▶ REQUIREMENT: Here is the task for the records below: repeat exactly the lines from the one with "[Ensuite Makeover: Get" to the one with "For every named target in this 820×1895", both included, and nothing else.

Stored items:
________________________________________
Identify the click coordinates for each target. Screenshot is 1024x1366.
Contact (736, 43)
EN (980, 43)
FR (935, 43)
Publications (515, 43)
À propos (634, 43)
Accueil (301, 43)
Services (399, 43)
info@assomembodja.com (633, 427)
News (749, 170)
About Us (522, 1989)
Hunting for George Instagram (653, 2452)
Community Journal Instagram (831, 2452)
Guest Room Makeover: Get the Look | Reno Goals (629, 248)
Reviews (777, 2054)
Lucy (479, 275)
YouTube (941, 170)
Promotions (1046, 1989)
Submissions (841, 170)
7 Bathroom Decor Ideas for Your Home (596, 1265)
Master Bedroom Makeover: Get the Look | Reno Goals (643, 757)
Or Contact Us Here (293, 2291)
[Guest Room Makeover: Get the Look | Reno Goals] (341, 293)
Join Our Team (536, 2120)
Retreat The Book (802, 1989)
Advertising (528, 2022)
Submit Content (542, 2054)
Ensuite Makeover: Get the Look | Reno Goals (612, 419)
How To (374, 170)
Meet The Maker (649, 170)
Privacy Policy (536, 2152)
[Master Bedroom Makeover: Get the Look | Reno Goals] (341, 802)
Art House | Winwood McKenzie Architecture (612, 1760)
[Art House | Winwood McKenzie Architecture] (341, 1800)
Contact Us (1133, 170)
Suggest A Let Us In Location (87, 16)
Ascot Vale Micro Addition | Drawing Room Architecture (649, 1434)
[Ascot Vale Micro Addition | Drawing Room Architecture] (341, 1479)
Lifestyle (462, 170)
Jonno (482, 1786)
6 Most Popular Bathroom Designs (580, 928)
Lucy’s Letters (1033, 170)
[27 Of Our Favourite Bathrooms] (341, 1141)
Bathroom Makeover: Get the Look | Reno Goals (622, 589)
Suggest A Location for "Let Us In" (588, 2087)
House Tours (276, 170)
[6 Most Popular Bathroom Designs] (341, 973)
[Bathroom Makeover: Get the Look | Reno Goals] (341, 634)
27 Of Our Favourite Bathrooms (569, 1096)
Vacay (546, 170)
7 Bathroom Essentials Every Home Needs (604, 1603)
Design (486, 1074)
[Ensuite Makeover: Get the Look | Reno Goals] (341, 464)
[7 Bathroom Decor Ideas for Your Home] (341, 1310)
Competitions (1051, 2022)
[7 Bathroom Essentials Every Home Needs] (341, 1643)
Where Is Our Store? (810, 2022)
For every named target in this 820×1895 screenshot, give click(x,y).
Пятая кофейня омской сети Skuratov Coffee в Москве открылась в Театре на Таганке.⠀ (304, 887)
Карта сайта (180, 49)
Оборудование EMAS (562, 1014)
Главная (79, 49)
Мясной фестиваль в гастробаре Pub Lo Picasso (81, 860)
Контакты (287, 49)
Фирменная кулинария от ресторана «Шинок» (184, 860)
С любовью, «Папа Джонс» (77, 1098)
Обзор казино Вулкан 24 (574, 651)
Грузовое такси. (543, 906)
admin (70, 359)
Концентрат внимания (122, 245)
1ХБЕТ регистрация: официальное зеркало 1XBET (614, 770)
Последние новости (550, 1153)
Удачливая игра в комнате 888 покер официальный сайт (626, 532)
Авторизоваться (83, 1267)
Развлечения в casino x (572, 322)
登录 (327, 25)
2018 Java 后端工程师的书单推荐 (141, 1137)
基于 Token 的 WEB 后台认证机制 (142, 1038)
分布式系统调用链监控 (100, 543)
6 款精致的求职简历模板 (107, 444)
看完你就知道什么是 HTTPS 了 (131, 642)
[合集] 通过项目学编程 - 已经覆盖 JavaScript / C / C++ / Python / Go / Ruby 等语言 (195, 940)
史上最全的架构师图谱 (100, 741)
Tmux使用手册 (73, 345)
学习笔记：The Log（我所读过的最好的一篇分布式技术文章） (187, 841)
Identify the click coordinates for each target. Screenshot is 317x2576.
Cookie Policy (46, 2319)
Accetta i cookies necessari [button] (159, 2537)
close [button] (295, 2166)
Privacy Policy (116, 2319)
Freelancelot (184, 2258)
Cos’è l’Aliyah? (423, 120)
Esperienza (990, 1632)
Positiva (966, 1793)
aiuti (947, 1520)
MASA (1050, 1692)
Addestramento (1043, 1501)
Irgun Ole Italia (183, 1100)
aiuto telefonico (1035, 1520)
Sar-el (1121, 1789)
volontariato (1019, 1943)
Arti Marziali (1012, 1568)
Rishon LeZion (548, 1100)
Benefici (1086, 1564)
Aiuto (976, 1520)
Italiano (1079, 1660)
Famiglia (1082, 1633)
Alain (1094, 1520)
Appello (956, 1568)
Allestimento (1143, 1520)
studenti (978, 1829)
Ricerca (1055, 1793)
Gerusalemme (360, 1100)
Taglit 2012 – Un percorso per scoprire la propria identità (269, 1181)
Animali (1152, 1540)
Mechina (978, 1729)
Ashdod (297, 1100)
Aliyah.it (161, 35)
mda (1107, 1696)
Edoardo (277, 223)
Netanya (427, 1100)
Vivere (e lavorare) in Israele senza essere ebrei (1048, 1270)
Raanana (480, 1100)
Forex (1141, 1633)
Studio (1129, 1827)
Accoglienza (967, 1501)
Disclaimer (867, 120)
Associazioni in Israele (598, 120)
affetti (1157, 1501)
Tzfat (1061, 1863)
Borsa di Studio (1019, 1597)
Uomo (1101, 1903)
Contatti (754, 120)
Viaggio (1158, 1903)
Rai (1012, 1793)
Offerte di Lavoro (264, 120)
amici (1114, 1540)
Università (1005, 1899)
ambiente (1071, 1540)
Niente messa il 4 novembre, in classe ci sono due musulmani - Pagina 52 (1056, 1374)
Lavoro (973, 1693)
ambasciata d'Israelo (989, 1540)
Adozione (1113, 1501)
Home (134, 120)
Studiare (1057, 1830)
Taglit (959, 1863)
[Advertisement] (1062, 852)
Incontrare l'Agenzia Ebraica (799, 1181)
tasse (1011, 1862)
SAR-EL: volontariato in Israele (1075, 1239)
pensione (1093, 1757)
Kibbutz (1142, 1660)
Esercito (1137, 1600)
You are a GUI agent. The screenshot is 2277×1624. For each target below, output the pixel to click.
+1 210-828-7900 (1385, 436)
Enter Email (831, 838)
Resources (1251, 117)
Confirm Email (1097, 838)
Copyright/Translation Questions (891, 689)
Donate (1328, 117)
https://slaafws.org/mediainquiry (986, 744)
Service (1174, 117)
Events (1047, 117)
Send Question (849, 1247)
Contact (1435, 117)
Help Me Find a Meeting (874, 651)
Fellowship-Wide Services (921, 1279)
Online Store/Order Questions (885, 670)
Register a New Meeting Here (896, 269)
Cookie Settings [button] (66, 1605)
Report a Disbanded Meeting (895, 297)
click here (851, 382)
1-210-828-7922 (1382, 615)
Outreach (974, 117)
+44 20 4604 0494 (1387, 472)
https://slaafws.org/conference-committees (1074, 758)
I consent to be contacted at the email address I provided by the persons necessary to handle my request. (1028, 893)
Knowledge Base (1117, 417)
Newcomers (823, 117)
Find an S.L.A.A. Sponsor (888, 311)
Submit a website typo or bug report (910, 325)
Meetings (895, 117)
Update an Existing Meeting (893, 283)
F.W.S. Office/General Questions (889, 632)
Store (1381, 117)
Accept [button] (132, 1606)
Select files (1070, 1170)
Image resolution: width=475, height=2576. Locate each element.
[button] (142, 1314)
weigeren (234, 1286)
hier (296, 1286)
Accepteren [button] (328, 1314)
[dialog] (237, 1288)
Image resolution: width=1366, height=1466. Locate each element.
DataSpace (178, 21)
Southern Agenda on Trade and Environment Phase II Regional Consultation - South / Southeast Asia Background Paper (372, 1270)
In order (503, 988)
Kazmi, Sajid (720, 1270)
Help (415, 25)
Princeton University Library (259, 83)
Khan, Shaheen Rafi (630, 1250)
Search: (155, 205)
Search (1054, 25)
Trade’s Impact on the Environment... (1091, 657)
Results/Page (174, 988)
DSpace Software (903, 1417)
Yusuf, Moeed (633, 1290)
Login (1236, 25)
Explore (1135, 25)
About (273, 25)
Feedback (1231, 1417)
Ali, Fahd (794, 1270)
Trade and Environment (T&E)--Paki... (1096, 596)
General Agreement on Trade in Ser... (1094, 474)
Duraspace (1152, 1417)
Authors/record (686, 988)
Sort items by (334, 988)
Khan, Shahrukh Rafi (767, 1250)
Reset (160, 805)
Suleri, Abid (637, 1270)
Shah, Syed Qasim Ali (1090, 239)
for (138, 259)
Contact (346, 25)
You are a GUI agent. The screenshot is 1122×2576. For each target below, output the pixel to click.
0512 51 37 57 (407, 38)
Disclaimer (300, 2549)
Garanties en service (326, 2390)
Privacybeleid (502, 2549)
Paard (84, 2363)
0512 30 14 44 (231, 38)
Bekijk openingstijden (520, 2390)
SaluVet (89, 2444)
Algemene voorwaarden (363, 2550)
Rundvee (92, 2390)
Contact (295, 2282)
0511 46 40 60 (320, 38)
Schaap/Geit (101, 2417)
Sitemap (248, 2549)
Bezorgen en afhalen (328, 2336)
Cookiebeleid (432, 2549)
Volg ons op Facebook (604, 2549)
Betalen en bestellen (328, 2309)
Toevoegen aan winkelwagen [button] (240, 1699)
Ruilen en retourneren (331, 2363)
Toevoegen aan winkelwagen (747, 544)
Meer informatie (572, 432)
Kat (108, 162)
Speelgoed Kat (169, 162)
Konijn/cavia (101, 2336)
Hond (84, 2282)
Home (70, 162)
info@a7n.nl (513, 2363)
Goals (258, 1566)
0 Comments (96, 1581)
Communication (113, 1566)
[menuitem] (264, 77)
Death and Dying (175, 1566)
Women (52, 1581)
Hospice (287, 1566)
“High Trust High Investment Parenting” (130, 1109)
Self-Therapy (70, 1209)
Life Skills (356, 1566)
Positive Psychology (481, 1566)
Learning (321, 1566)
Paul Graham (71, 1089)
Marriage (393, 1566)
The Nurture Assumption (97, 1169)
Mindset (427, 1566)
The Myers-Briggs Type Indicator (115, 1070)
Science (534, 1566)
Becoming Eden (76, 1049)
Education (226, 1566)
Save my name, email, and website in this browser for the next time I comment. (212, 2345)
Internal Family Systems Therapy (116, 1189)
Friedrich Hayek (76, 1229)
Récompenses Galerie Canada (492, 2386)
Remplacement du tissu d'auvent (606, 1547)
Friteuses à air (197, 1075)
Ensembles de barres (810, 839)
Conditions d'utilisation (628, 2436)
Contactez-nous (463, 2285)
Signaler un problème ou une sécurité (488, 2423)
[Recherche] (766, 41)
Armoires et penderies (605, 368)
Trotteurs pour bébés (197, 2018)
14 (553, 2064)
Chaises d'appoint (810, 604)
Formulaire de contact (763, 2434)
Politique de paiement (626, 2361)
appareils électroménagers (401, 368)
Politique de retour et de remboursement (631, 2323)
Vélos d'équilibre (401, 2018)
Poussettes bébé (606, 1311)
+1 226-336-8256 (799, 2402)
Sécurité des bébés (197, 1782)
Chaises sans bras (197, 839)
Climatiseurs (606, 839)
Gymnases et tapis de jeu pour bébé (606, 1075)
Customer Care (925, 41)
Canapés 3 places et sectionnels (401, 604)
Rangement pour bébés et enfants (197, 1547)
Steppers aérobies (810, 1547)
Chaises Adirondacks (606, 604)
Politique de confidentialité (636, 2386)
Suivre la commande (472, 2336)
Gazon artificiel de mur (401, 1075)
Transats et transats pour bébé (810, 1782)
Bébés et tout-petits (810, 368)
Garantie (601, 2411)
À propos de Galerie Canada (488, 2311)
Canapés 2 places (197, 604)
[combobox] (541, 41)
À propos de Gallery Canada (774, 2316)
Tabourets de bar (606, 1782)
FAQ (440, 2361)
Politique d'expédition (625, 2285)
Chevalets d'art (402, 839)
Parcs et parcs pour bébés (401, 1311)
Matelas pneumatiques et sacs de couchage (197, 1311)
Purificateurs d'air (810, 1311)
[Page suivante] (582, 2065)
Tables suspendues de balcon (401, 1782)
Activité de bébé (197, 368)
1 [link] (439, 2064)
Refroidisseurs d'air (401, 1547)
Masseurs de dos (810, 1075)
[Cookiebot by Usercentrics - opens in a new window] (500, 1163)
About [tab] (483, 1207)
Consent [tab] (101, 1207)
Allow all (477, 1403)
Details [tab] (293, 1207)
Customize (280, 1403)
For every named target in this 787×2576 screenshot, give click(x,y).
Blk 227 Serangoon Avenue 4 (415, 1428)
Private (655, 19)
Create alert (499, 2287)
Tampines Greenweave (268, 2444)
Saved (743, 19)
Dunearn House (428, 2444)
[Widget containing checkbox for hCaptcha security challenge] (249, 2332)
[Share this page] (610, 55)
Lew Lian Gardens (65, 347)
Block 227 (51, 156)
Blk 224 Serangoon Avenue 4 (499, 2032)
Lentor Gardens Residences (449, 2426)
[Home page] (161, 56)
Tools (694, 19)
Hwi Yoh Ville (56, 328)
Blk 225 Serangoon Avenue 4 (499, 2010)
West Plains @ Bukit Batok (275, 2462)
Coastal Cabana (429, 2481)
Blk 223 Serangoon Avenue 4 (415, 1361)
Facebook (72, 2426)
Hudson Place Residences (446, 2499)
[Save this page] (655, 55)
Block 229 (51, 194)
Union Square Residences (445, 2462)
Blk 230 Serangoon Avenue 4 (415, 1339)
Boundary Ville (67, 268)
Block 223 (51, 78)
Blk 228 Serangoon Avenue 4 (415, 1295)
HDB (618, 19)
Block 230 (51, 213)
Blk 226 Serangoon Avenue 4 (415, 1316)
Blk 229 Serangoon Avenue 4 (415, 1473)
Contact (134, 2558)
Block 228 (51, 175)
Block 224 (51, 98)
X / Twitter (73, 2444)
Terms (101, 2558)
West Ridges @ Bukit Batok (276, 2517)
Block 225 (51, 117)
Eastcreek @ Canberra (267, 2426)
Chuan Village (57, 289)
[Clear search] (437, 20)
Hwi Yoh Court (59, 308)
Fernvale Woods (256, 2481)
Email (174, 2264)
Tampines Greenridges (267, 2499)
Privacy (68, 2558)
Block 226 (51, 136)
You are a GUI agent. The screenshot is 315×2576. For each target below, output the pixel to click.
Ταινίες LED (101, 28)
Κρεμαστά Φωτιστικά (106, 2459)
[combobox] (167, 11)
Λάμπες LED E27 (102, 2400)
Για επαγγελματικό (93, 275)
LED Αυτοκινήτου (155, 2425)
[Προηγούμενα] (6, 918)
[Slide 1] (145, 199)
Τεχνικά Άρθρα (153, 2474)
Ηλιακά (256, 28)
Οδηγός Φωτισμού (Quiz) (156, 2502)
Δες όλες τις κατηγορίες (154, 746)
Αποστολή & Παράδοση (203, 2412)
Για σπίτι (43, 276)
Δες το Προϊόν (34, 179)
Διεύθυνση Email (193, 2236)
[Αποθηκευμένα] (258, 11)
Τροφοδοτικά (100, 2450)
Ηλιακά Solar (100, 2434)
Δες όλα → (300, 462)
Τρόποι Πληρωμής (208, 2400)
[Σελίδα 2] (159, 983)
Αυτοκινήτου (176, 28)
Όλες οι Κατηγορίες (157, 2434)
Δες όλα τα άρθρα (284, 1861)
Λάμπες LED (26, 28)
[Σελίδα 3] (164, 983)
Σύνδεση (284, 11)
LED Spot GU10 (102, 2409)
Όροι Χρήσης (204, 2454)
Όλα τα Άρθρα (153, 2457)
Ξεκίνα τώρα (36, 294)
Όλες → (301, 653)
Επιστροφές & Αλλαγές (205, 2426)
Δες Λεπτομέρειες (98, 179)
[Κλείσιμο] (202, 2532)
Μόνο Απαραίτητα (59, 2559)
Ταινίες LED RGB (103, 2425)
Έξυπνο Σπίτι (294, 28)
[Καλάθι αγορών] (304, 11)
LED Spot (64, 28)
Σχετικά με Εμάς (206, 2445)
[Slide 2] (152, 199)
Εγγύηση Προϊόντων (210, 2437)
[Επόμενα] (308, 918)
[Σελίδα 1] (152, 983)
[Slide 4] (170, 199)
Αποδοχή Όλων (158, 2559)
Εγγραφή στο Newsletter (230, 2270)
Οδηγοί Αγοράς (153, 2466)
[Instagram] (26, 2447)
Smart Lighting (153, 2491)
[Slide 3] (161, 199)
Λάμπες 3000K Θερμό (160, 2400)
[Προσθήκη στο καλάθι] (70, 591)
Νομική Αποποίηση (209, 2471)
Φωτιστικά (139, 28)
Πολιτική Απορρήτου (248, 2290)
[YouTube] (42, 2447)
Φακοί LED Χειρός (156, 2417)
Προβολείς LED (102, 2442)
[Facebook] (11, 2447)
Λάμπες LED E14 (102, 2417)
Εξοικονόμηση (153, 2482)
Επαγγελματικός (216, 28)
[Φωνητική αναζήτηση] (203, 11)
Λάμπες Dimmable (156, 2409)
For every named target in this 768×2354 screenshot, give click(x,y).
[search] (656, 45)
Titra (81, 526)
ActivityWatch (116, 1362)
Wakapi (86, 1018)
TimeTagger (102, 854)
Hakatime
________________________________________
▶ TASK RESULT:
[Ensuite Makeover: Get the Look | Reno Goals] (341, 464)
[7 Bathroom Decor Ideas for Your Home] (341, 1310)
Competitions (1051, 2022)
[7 Bathroom Essentials Every Home Needs] (341, 1643)
Where Is Our Store? (810, 2022)
For every named target in this 820×1895 screenshot, give click(x,y).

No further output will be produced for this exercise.